A Limerick rugby player who plays for UK first division team Nottingham has been spared a custodial sentence which would have ended his rugby career.
Neilus Keogh (26), formerly of Milltown Hall, Mount St Annes, Milltown, had pleaded guilty at Dublin Circuit Criminal Court to assault causing harm on Michael Frisby (56) at Sporting Emporium, Anne's Lane, Dublin 2 on April 5 2012.
Keogh, who is originally from Limerick but now lives in the UK, was given twelve months to complete alcohol and anger management courses and was required to return to the court in a year with an additional €10k to show “real remorse”.
Garda Jennifer Keyes told Elva Duffy BL, prosecuting that Mr Frisby was playing cards with eight other people in the Sporting Emporium casino where he regularly played cards. Keogh, whom he had never seen before, was sitting to the victim's left.
Gda Keyes said there was “good banter” at the table but when Keogh lost money in a hand he stood up and out of the blue hit Mr Frisby to the face and threw a chair down on top of him.
Mr Frisby was taken to St James' Hospital where it was discovered that he had suffered three broken bones in his face and had damaged nerves around his mouth. An operation was required to insert two metal plates in his face held together by eight steel screws.
In a victim impact report read out in court, Mr Frisby said he had no chance to defend himself and was struck with a chair while lying unconscious on the floor.
Gda Keyes agreed with defence counsel, Ronan Kennedy BL, that Keogh appeared generally remorseful for what he had done and that he caused no further disturbance in the casino following the assault on Mr Frisby.
Counsel explained to the court that Keogh had a clause in his contract which would terminate if convicted of an indictable offence. “If the court convicted him it would effectively bring his rugby career to an end,” Mr Kennedy said.
Mr Kennedy said his client was fully aware of the hurt and distress he had caused Mr Frisby. He wrote a letter to Mr Frisby but following legal consultation, was advised the letter should be presented to court yesterday.
He said the assault was out of character and having read Mr Frisby's victim impact report yesterday morning, “he was clearly moved”.
Judge Patrick McCartan said the assault on Mr Frisby was borderline between what is harm and what is serious harm and Keogh was lucky the offence was not more serious.
The judge said Mr Frisby will carry metal plates for the remainder of his life which he can feel when he lies on them and during cold weather.

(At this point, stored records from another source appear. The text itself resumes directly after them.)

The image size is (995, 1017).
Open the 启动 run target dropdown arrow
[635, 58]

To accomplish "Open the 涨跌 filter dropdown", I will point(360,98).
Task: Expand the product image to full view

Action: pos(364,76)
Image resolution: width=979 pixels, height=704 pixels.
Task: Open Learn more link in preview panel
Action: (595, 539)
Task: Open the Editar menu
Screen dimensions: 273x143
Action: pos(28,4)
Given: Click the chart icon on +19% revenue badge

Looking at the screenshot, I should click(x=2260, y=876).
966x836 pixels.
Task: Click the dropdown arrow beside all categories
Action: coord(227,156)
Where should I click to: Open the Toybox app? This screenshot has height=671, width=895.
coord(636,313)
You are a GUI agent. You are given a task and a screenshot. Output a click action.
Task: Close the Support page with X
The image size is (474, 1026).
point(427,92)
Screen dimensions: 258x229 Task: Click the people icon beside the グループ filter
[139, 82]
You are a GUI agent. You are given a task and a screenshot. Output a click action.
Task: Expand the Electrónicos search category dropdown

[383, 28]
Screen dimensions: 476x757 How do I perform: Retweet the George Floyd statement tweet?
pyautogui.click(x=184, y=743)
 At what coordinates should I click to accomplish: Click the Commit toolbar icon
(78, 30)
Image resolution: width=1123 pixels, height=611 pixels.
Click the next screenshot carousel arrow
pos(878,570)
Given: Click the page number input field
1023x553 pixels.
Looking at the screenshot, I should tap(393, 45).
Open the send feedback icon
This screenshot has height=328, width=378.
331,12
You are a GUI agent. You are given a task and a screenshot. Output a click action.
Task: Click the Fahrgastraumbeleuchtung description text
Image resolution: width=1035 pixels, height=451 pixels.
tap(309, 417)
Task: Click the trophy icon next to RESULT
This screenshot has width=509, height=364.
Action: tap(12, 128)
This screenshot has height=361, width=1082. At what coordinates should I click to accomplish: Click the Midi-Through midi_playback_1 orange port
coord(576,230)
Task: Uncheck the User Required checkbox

All of that was as a result of what the accused man did that night.
On the other side, the judge said, was the argument that Keogh's career as a rugby player would come to an end if he received a custodial sentence.
Judge McCartan said: “'I don't think anybody's interest would be served by him going to prison.'
Keogh's career would be over, he would be left with a stigma for the rest of his life and the taxpayer would pay for his incarceration, Judge McCartan said. “We would all be losers if this man goes to prison.”
The Judge said Mr Frisby struck him as a man who wouldn't get satisfaction from seeing Keogh spend time behind bars.
He adjourned the case for a period of 12 months so Keogh could complete alcohol and anger management courses.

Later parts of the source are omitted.